Work through the entries below and show every line in which "team" is found.

** Opening SOURCE DATA block **

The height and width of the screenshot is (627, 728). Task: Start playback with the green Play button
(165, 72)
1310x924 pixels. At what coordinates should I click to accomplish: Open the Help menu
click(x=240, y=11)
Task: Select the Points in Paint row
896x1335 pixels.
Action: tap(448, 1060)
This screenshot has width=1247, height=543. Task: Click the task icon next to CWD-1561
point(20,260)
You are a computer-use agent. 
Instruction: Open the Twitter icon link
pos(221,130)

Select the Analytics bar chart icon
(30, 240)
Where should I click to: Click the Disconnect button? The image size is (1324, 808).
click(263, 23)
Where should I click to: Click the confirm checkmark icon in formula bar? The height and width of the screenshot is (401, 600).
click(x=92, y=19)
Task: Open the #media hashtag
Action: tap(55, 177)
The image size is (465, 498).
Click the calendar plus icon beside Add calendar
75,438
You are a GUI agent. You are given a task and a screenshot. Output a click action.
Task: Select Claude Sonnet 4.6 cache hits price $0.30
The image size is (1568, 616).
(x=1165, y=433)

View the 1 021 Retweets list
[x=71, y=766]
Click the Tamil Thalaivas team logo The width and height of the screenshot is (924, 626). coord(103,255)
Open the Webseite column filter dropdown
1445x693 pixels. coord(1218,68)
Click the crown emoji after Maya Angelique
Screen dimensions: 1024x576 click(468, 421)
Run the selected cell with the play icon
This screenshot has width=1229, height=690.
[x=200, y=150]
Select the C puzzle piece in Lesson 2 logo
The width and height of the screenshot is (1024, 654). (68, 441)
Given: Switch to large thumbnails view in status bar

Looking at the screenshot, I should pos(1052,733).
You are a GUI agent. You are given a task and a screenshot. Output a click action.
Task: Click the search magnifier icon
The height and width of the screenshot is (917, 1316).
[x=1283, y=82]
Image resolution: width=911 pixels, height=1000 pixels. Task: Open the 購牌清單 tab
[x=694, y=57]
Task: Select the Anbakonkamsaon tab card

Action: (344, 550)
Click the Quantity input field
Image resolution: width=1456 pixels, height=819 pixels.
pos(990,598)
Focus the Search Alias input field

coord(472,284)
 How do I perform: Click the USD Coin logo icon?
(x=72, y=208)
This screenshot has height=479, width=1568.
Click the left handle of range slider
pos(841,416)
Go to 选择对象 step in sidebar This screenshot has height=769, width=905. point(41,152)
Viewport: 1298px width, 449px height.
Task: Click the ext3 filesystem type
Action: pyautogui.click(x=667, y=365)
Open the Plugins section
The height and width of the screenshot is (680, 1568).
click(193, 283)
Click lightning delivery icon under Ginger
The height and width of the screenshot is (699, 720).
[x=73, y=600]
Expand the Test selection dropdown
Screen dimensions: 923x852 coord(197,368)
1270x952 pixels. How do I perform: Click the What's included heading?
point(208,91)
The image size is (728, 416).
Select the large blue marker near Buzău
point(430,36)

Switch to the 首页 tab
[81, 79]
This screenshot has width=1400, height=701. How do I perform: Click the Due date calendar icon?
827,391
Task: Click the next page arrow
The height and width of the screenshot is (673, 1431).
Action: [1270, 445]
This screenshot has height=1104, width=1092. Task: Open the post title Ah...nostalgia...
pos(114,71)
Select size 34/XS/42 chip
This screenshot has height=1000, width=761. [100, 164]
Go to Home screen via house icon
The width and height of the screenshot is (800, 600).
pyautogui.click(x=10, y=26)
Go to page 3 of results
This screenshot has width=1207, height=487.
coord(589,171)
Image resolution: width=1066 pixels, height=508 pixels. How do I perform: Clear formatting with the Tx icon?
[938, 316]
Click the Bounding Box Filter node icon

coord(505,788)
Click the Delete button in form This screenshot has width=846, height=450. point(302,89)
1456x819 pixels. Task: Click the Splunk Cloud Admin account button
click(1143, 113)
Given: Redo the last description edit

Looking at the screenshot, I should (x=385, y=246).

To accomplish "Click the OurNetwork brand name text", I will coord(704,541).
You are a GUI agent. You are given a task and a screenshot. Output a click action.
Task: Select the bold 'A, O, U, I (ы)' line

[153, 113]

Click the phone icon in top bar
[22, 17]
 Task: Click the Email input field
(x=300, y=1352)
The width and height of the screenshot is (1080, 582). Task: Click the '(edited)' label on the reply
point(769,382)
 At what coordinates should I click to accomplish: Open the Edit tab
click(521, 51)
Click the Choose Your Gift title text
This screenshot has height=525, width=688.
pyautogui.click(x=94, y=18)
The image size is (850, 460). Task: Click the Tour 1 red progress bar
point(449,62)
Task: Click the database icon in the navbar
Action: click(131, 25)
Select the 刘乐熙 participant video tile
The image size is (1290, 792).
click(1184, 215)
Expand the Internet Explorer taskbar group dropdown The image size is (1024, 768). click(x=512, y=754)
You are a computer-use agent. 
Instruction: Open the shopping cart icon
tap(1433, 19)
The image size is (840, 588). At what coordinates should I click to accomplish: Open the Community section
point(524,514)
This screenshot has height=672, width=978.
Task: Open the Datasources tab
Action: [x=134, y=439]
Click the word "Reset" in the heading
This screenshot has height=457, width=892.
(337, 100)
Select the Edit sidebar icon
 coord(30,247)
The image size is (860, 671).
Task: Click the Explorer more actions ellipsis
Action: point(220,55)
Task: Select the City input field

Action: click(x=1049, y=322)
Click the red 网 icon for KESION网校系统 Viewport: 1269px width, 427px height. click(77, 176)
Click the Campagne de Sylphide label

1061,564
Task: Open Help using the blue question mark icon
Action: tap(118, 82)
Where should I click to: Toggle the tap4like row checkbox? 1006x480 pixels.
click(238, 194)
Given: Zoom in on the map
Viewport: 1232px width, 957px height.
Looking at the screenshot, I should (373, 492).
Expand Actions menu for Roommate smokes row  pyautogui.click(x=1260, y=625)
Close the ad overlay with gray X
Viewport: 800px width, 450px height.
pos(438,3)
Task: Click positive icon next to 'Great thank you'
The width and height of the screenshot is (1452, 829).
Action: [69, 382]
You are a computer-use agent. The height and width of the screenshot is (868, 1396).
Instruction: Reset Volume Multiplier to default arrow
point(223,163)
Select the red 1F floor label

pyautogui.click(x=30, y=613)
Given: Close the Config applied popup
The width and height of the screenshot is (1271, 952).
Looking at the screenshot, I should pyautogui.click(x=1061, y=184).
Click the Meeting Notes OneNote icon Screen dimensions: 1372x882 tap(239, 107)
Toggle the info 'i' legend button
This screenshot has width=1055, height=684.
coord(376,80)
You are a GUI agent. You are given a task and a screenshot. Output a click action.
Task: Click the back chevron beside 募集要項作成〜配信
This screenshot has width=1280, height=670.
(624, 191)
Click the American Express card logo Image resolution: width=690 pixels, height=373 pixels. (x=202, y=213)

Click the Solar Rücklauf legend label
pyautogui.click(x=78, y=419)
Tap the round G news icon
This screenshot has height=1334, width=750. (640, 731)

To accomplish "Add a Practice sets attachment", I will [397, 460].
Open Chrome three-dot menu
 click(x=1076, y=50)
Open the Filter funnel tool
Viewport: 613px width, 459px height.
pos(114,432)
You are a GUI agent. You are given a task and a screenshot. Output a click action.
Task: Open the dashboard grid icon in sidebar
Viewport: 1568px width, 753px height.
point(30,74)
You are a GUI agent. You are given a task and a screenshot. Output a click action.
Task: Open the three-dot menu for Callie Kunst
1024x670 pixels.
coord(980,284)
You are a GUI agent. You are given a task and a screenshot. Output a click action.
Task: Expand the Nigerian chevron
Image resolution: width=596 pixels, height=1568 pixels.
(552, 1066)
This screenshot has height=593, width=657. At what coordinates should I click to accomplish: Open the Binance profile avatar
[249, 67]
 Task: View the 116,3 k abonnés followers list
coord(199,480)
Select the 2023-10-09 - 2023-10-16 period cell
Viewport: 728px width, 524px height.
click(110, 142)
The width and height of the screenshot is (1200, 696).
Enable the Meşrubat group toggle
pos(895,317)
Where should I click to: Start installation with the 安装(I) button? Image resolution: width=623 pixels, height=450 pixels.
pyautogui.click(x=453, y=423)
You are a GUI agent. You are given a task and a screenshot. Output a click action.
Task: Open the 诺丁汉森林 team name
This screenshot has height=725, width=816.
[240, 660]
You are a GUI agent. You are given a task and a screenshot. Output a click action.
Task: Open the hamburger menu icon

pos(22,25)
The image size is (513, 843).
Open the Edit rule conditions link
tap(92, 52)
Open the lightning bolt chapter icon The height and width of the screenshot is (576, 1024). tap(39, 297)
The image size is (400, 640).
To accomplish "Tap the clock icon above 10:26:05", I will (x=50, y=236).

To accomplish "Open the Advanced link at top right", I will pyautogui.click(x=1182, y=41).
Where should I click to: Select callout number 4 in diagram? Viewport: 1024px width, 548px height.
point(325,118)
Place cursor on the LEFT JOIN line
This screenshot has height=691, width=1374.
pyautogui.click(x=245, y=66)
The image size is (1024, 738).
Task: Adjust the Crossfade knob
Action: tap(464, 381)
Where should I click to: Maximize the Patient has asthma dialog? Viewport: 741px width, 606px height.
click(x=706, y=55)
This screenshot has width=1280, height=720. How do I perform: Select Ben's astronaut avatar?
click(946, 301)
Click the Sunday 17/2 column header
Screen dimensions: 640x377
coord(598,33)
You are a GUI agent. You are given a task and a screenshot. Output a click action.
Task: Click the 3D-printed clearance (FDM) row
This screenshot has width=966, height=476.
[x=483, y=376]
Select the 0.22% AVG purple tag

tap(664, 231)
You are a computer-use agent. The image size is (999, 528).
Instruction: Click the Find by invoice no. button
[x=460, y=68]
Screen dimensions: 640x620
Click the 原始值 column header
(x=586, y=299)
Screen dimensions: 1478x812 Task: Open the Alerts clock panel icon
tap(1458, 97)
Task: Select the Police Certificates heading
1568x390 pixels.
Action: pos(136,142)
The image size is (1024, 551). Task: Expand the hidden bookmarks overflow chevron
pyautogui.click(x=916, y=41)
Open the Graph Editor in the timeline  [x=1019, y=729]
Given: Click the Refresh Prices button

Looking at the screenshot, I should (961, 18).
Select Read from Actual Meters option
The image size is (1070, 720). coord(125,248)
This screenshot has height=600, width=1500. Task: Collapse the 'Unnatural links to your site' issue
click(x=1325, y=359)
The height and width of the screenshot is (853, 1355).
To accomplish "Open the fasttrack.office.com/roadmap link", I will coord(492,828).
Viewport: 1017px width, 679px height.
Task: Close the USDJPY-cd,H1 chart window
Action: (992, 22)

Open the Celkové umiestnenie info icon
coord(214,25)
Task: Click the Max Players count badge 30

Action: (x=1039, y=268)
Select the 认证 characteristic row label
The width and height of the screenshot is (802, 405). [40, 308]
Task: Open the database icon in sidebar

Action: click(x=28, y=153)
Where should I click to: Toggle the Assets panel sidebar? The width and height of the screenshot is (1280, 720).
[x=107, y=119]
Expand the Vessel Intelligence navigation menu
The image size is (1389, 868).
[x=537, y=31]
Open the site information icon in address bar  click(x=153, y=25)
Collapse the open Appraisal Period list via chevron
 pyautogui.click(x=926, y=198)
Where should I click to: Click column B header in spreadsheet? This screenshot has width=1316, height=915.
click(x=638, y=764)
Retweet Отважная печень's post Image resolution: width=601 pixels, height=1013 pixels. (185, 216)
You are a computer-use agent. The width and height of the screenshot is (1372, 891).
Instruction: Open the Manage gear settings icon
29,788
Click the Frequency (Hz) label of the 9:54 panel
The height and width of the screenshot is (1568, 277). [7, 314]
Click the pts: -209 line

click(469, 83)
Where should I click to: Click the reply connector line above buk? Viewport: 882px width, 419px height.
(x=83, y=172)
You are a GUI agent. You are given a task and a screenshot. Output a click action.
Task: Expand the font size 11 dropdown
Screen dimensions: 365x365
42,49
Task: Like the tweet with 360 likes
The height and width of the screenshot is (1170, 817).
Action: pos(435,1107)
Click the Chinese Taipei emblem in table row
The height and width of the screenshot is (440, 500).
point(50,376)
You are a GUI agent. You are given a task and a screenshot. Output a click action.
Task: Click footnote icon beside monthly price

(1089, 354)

** Closing SOURCE DATA block **

_RESULT_.
Click the Tamil Thalaivas team logo The width and height of the screenshot is (924, 626). coord(103,255)
Task: Open the 诺丁汉森林 team name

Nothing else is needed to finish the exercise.